At the start of my teaching career, departmental meetings were relatively short affairs. We spent them having a bit of a moan about our days and then looking through some upcoming lessons.
As a new teacher, the time spent looking over the lessons was invaluable, as it meant that I could draw on the experience of others in the department, get an idea of the misconceptions pupils were likely to have and hear how to explain difficult concepts.
Over time, meetings became longer, but sadly less useful. The problem was that, as accountability measures increased, meetings became more focused on administrative tasks. Agendas filled up with action points from various members of the senior leadership team. The responsibility for developing departments slowly moved away from middle leaders and increasingly became a whole-school responsibility.
I am happy to say that the tide now seems to be turning back again.
There is a growing realisation that continuing professional development needs to be subject-specific. And in many schools, we are seeing an increase in the amount of time being given back to departments, with meetings and Inset days being left at the discretion of middle leaders.

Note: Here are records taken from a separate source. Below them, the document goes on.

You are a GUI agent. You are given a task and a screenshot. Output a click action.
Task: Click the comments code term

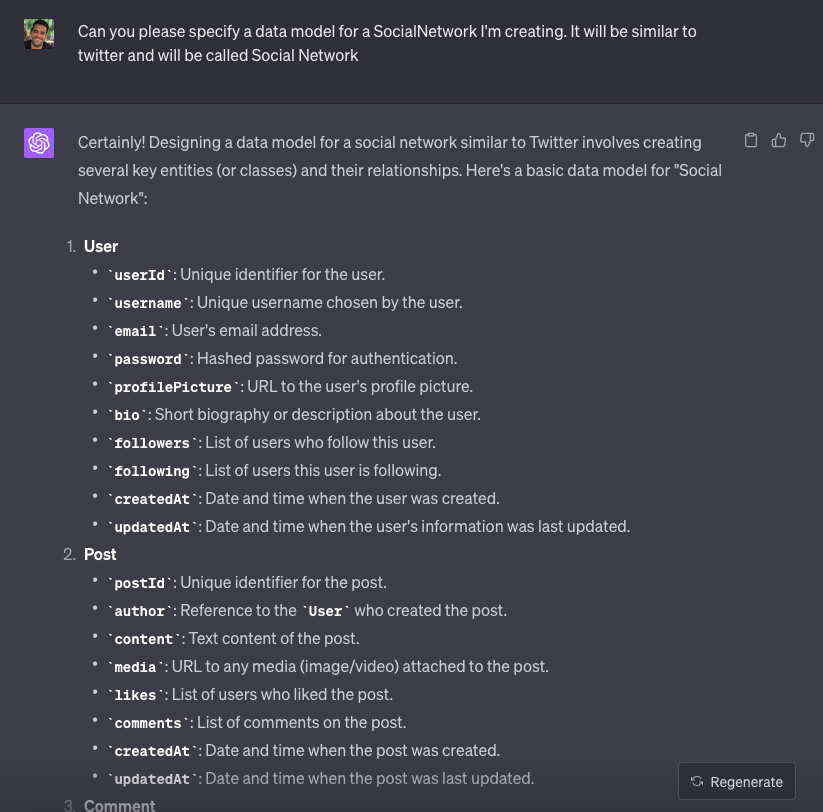148,723
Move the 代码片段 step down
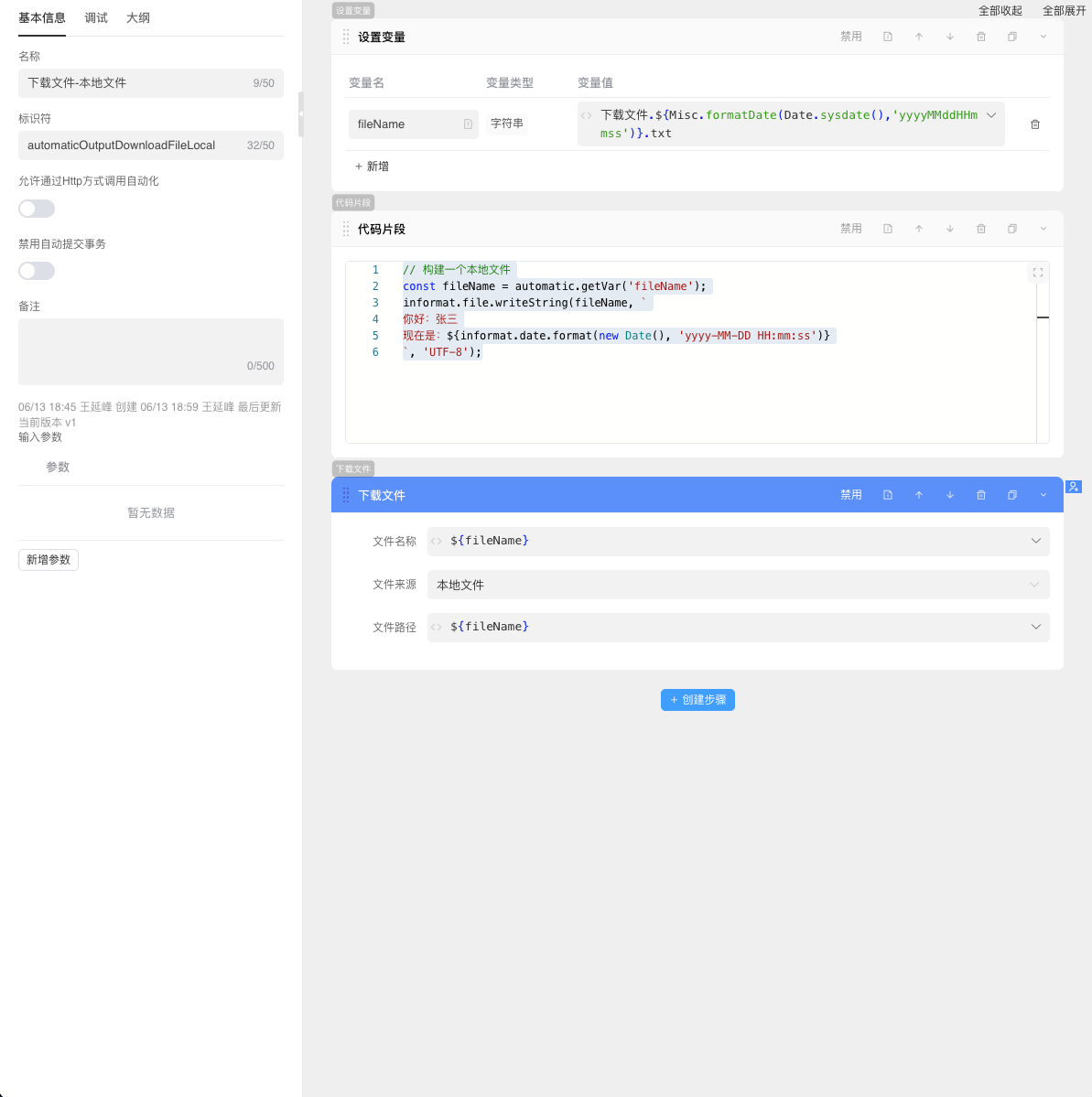Viewport: 1092px width, 1097px height. [x=950, y=229]
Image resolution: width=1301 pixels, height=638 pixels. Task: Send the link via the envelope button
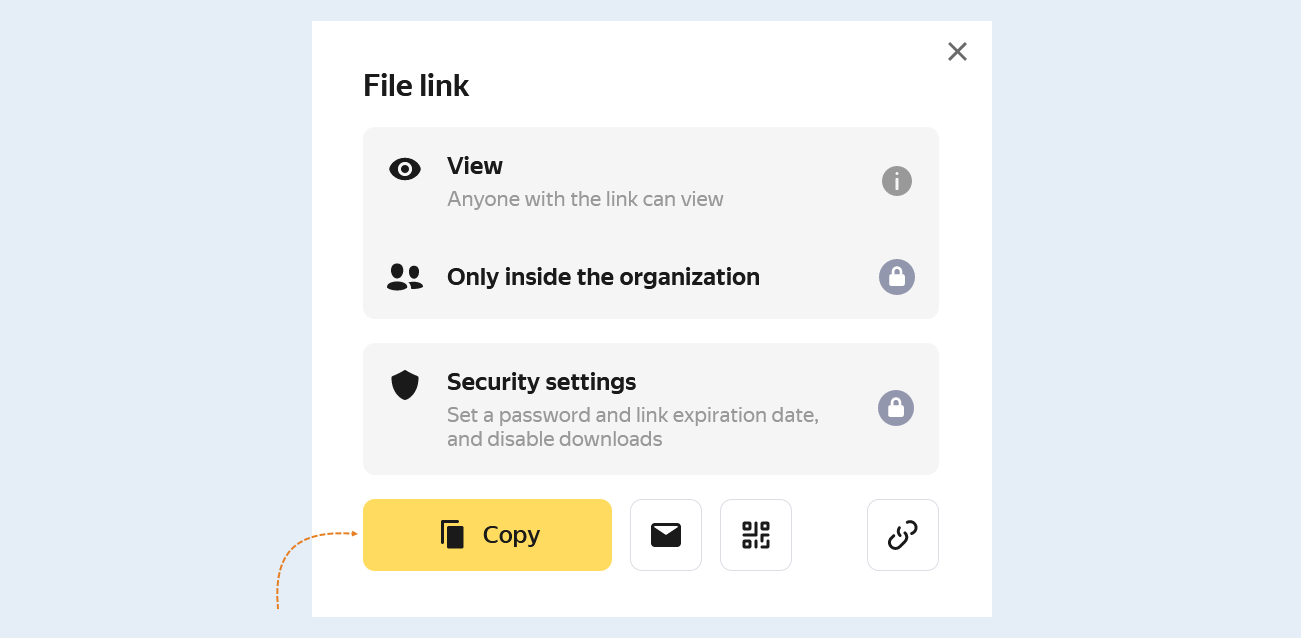(666, 535)
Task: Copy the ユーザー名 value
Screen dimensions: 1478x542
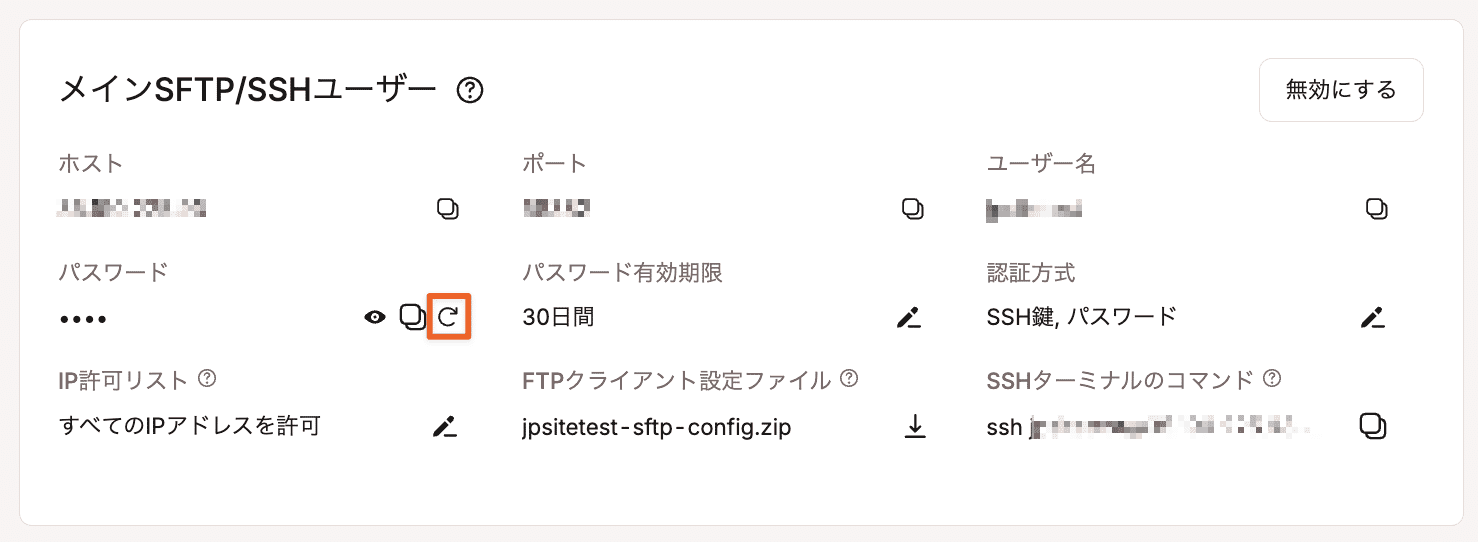Action: (1377, 209)
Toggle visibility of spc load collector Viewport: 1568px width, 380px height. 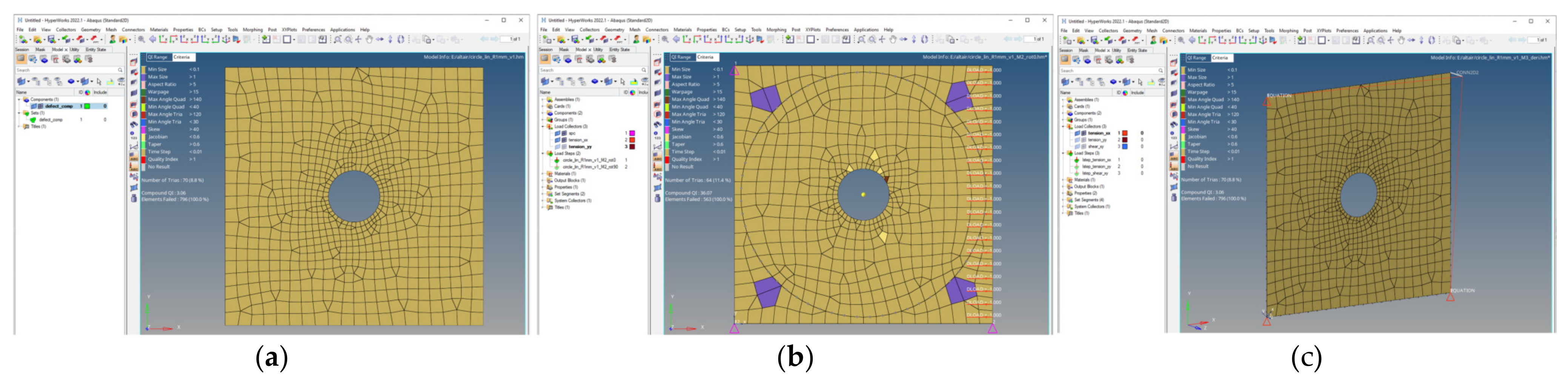[558, 133]
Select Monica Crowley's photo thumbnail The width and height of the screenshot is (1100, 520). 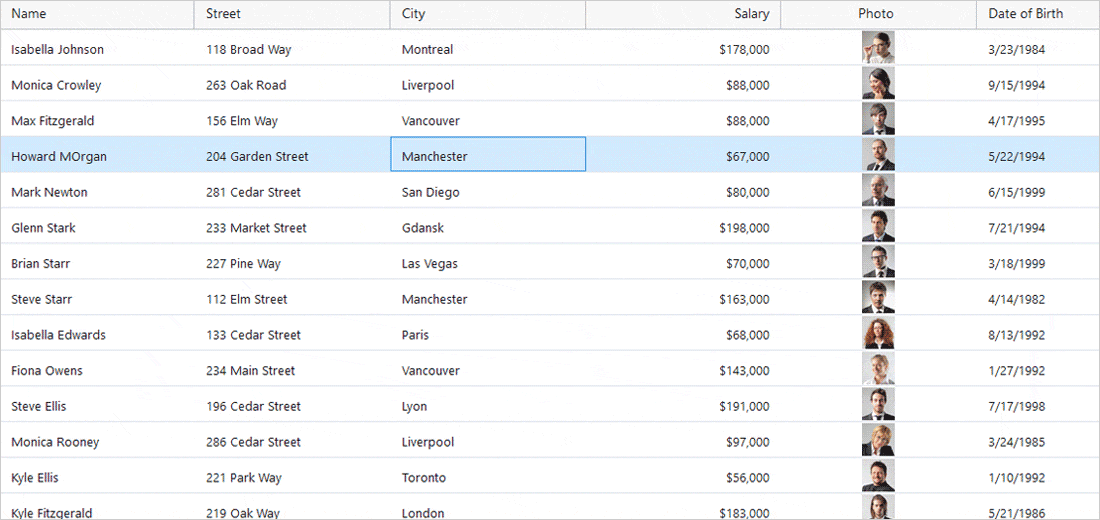point(878,84)
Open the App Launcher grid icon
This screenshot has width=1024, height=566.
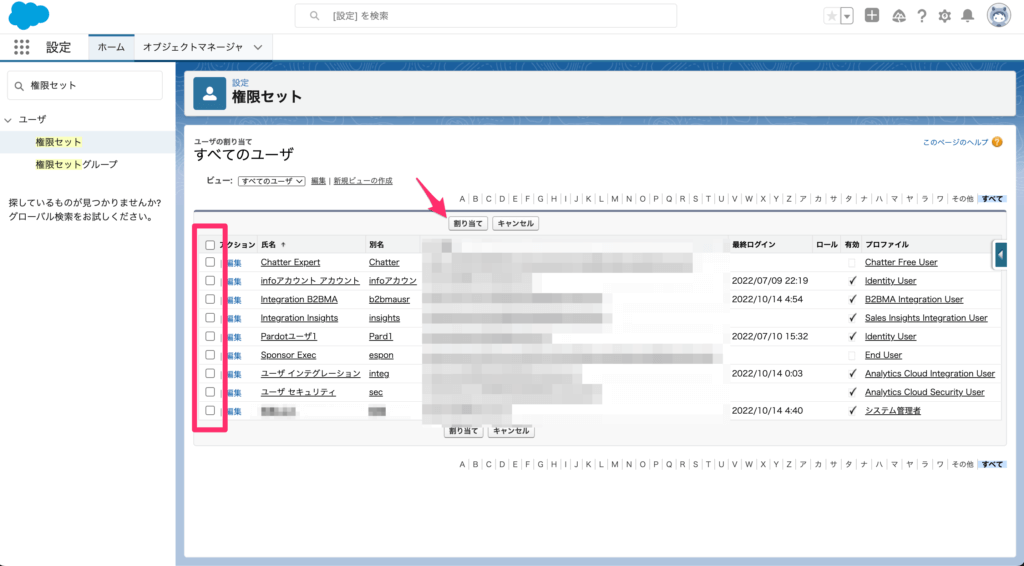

But how do we make the most of this time to develop the team?
1. Shift the admin
The first step is to clear the agenda. I have found two effective ways of doing this. Firstly, put all the admin into an email. Send just one email at the start of the week with everything that people will need to know for the meeting, as well as any requests for information with deadlines. Secondly, set your agenda well in advance and send it to your line manager plus any other members of the senior leadership team. Any last-minute requests to add other actions will then have to wait until the following week’s email.
2. Associate with your association
Once you have cleared your departmental meeting time for staff development, you can start to use the time more meaningfully. With more rigorous GCSE and A-level exams comes an increasing need to develop our own subject knowledge. The problem has always been that, between planning lessons and marking books, there is precious little opportunity to sit and read. Departmental meetings are the perfect time to read an article from your subject association’s journal over a cup of coffee and then spend a while discussing its implication for your teaching.
3. Read research
As well as subject-specific material, there is also a wealth of useful information out there on other aspects of effective teaching and learning. I recommend Rosenshine’s Principles of Instruction, Dunlosky’s Strengthening the Student Toolbox, Mayer and Anderson on dual coding, and Meyer and Land on threshold concepts – all challenge our conceptions about effective teaching. The advantage of going to the source of these ideas is that you can work out, as a department, how best to apply them rather than relying on more generic strategies coming out of whole-school CPD input.
4. Build a common culture
It is far more efficient to share out the planning load rather than each person in your team planning every lesson themselves. But sometimes a person in the team may believe that they have a completely unique teaching style that means they can’t teach a lesson someone else has planned. The solution is to spend some of your meeting time looking at what people consider to be effective parts of a lesson and then building common ground.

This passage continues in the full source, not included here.